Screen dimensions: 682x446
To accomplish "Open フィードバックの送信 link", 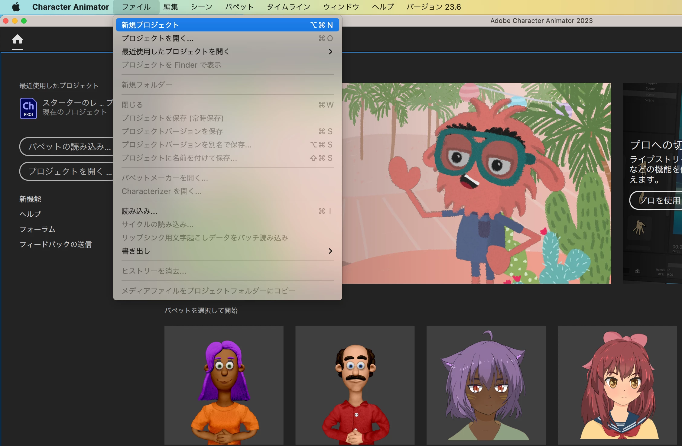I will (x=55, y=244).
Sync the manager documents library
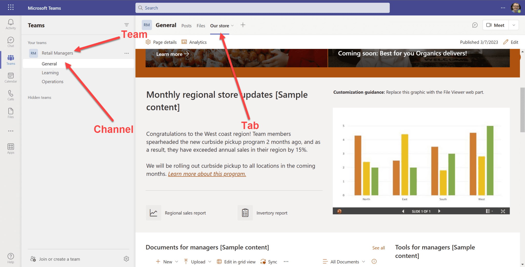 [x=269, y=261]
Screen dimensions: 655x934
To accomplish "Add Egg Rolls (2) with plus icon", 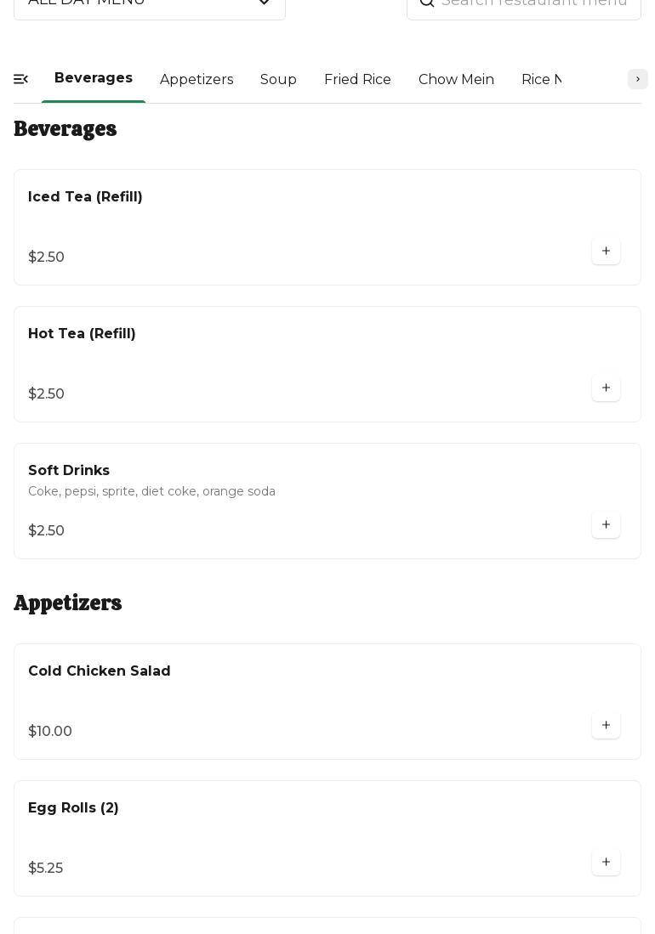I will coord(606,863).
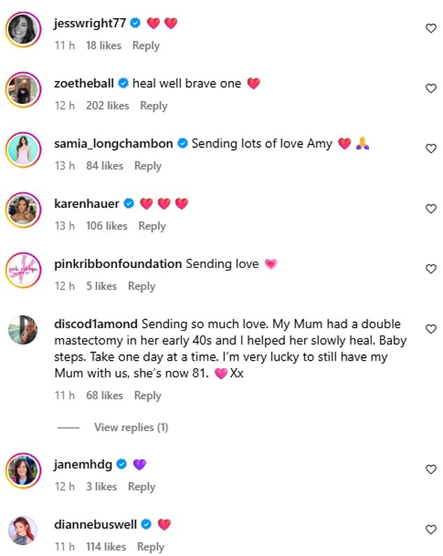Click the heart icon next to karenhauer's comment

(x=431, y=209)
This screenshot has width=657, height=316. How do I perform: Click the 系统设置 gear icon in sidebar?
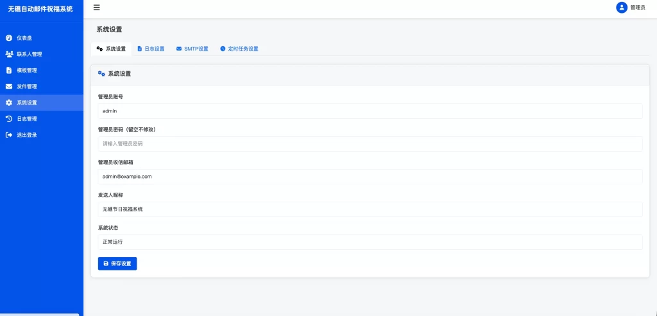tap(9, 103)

────────────────

**Required work:** Find each line in the items above that contains the string "dimensions", and copy those lines out. The match is case-sensitive.

**Full solution:**
Screen dimensions: 682x446
Screen dimensions: 655x934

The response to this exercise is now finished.